Choose the loss function to create your model. You can compare the results from several functions to determine the best choice for your application.
Squared
error: The squared error function is the default function. This is a mean-based loss function. This loss function works well across many applications.
Absolute
deviation: The absolute deviation function is a median-based loss function.
Huber: The Huber function is a hybrid of the squared error and the absolute deviation function.
With the Huber function, specify a Switching
value. The loss function starts as the squared error. The loss function remains the squared error as long as the value is less than the switching value. If the squared error exceeds the switching value, then the loss function becomes the absolute deviation. If the absolute deviation becomes less than the switching value, then the loss function becomes the squared error again.
Number of
trees
Enter a value between 1 and 5000 to set the number of trees to build. The default value of 300 provides useful initial results.
If the initial selected model is close to the number of trees that you specify, then consider whether to increase the number of trees to look for a better model.
Maximum
terminal nodes per tree and Maximum tree
depth
You can also limit the size of the trees. Choose one of the following to limit the size of the trees.
Maximum
terminal nodes per tree: Enter a value between 2 and 2000 to represent the maximum number of terminal nodes of a tree. Usually, the default value of 6 provides a good balance between calculation speed and the investigation of interactions among variables. A value of 2 eliminates the investigation of interactions.
Maximum tree
depth: Enter a value between 2 and 1000 to represent the maximum depth of a tree. The root node corresponds to a depth of 1. The default depth is 4. In many applications, depths from 4 to 6 give reasonably good models.
Minimum
number of cases allowed for a terminal node
Enter the minimum number of cases for a terminal node. For example, if the minimum size is 3 and a split would create a node with less than 3 cases, then Minitab does not perform a split.
Overfitting
protection
Use the following options to minimize overfitting of the model.
Learning
rate
The learning rate is one of the two extremely important hyperparameters that you can tune to identify an optimal model for your data.
By default, if the number of cases in your training data is 1000 or less, Minitab uses 0.01 as the learning rate. For data sets with more than 1000 cases, the default learning rate is max[0.01, 0.1 * min(1.0, N/10000)]. For example, when the data set has 9000 responses, then the learning rate = 0.09.

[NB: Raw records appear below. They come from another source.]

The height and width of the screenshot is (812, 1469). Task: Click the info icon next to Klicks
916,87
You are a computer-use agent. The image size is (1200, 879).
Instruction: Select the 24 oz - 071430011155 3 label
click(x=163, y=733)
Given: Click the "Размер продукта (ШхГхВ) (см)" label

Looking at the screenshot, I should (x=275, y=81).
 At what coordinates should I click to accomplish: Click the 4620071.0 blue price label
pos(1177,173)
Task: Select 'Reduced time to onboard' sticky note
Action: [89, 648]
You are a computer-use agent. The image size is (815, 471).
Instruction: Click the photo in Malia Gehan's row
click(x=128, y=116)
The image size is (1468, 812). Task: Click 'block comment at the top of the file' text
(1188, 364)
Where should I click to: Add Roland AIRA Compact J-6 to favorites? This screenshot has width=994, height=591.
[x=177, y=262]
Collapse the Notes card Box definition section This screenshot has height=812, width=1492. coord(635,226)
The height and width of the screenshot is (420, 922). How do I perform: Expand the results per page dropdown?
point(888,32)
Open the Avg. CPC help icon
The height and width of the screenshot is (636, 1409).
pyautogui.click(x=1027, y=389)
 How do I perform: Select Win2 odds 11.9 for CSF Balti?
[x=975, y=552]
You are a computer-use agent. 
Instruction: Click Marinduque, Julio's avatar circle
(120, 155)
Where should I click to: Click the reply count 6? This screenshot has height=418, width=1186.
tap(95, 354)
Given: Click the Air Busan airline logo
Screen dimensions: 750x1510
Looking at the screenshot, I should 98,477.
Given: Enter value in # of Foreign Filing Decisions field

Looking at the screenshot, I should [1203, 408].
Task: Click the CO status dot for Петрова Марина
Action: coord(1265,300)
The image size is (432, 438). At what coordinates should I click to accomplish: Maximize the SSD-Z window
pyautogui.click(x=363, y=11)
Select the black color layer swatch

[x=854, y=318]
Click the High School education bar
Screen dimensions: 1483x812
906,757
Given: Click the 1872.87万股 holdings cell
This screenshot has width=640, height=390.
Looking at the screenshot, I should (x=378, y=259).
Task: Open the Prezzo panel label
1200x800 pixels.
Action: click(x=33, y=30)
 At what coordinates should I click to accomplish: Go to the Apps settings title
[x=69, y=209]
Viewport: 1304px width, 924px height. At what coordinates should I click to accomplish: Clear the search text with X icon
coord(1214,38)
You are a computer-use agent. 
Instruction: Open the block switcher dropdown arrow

If the initial model doesn't predict your data well, consider increasing or decreasing the learning rate by 5 or ten fold to see whether you can get a better model.
Subsample
fraction
Specify the proportion of the learning data to randomly select to build each tree in the analysis. Usually, the fraction of 0.5 works well. Consider increasing the fraction from the default value of 0.5 to 0.70 or higher if the initial model doesn't fit your data well.
Number of
predictors for node splitting
Specify the number of predictors to consider for each node split. Typically, the analysis works well when you consider all the predictors at every node. However, some data sets have associations among the predictors that lead to improved model performance when the analysis considers a different random subset of predictors at each node. For such cases, the square root of the total number of predictors is a typical starting point. After you use the square root and view the model, you can consider whether to specify a larger or smaller number of predictors with a percentage of the total.
Total number
of predictors: Select to use all the predictors for splitting nodes.
Square
root of the total number of predictors: Select to use the square root of the total number of predictors for splitting nodes.
K
percent of the total number of predictors; K =: Select to use a percentage of predictors for splitting nodes.
Base for random number
generator
You can specify a base for the random number generator to randomly select the subsamples and the subset of predictors. Typically, you do not need to change the base. You can change the base to explore how sensitive the results are to the random selections or to ensure the same random selection for repeated analyses.
Weights
Enter a column that contains the case weights. The column must have the same number of rows as the response column. Values must be ≥ 0. Minitab omits rows that contain missing values or zeros from the analysis.